2015年5月17日・郡山キリスト共同教会、金井信生牧師による主日礼拝説教


2015/5/17 午前10時30分〜

(5月第3主日・年度第20主日)

主日礼拝

神との和解

説 教 金井信生 牧師

聖 書 ローマ5章1〜11節より

讃 美 新聖歌8

    新聖歌353

    新聖歌376

交読文 新聖歌37(詩篇第119篇)


説教要旨


永遠にわたる魂の安息は、主イエス様のほかに与えることのできる方はありません。


1.安息への招き


 人それぞれ、負っている重荷は違いますが、主イエスは「すべて」の人を休ませようと招いておられます。それは、すべての人が持っていて、人間の知恵や力では解決できない、罪と死の重荷に対する解決を与えるためです。

 イエス様は私たちの罪のさばきを代わって受けて十字架にかかり、死んでくださいました。
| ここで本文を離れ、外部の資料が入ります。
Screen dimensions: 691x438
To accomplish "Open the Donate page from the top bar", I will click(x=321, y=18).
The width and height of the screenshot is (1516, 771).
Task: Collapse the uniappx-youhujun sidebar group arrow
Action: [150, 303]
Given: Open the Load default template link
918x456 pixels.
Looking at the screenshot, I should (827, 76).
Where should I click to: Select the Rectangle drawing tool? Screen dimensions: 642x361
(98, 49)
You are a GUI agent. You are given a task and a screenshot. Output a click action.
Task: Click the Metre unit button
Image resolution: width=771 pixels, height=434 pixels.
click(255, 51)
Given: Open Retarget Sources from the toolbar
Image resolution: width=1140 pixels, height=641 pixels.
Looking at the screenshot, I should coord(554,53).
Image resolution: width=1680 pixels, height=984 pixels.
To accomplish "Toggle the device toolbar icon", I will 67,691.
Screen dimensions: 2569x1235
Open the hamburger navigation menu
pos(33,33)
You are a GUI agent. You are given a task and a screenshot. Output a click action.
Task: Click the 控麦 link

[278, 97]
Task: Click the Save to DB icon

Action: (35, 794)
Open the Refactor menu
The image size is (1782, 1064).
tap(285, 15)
そしてイエス様を救い主と信じる人に罪の赦しを与えられました。罪を裁かれ、責められる恐れがなく、神様を「天の父」と呼ぶことのできる心の平安が与えられました。 

 さらに、墓に葬られたイエス様は復活して天に昇られました。これはこの世での生涯だけで終わるのではなく、イエス様を信じる者には永遠の命が与えられており、死の先にある永遠の御国を望みながらきることの約束です。

 この世に生きている間は、必ず何らかの問題はあります。しかしこの罪と死の恐れから解放されている人は、それだけでもいつも感謝が絶えません。


2.キリストの与える平安


 イエス様の救いは「知恵のある者や賢い者に隠し、幼な子に」あらわされました。「幼な子」のように、自分には知恵も力も無いことを認めて、自分を助けることのできる方に委ねる者に救いがあるからです。

 イエス様は神の御子ですが、苦しめられてもご自分の力を自分を救うためには一切用いず、天の父に委ね、平安のうちを歩まれました。このキリストがもっておられる平安を共にいただくために、「わたしのくびきを負なさい」と、主と共に歩むよう招いておられるのです。

 私たちはしばしば疲れ、平安を失います。孤独を感じることもあります。でも、どんな時でも主イエス様が共におられることを知ると、平安に満たされます。


3.キリストに学ぶ


 イエス様はまた「わたしに学びなさい」とも言われます。弟子たちはイエス様のそばにいて、様々な教えを学びました。しかし、イエス様が天に帰られた後に弟子たちが記したのは、イエス様のお言葉集ではなく、イエス様がどんなお方だったかを間近に見た証しとしての福音書でした。つまり弟子たちはイエス様の教えに学ぼうとしたのではなく、イエス様そのものを学ぼうとしたのです。

 どんな迫害を受けても、孤独を味わっても、天の父なる神様を仰ぎ、一切を委ねておられた「信仰」を、またふがいない弟子たちをも見捨てないで、必ず世界に福音を伝える器になると信じる「希望」を、そしてどんな弱い人も、汚れた病として遠ざけられている人も、親しい友として近づきいやされた「愛」を、弟子たちは主から学びました。


 これまでの自分だったら遠ざけよう、逃げようとして。かえって不安を増していました。しかし、イエス様に従ってみると、いつも平安でいられます。どんなことでも感謝し、喜ぶことができます。弟子たちは、自分たちが経験したこととして、主の招きの言葉が真実であることを私たちにも伝えています。